Martha Hyer, an Oscar-nominated actress who starred alongside the likes of Frank Sinatra and Humphrey Bogart, and later gained notoriety for her extravagant lifestyle, has died.
Hyer passed away May 31 in Santa Fe, New Mexico, Raymond Lucero of Rivera Funeral Home told The Associated Press. She was 89.
Born in Fort Worth, Texas, the easygoing actress began her movie career with a small role in the 1946 movie "The Locket," but she got her big break in the 1954 comedy "Sabrina," starring Bogart and Audrey Hepburn. In that movie, she played the fiancée of a character played by William Holden. Hyer would later write in her memoir that Bogart was helpful in scenes with her.
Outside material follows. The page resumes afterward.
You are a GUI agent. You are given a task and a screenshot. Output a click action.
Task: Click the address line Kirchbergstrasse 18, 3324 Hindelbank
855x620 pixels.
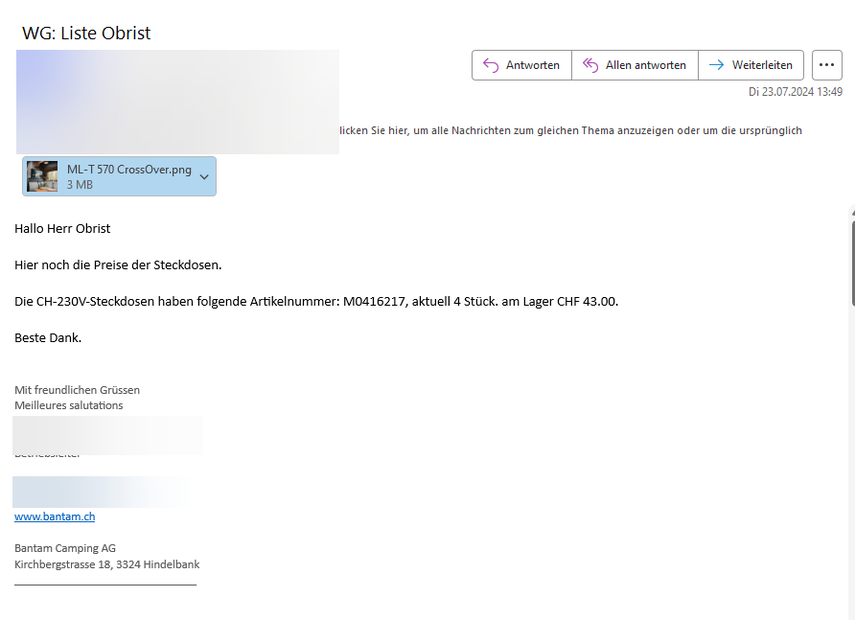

She reportedly once turned down a date request from a young Sen. John F. Kennedy and began acquiring more high-profile roles during the 1950s.
In 1951, Hyer married director C. Ray Stahl, who directed "The Scarlet Spear," which starred Hyer. The marriage ended in divorce three years later.
She was nominated for an Academy Award as best supporting actress for her role in the 1958 "Some Came Running," starring Sinatra, Dean Martin and Shirley MacLaine. The movie was based on a James Jones novel and brought her critical acclaim for her role as a schoolteacher being wooed by writer and war veteran, played by Sinatra. Hyer lost the Oscar to Wendy Hiller for her role in "Separate Tables."
Hyer would later say that loss devastated her.
After the Oscar nod, Hyer would star in a number of American and foreign films that garnered little attention. But she gain notice for her expensive taste thanks to a 1959 Life magazine photo feature highlighting her Pissarro painting and showing her getting a massage dressed only in a towel. By the 1980s, Hyer found herself millions of dollars in debt to loan sharks.
In 1966, she married film producer Hal Wallis, who took her to New Mexico for the first time during the filming of "Red Sky at Morning." Hyer remained married to him until his death in 1986 and moved to Santa Fe shortly after.
"This country casts a spell, and it never lets go," she would later write about New Mexico.
The Santa Fe New Mexican reported that in her later years Hyer became reclusive, preferring to paint and hike.
Memorial services for Hyer were private, Lucero said.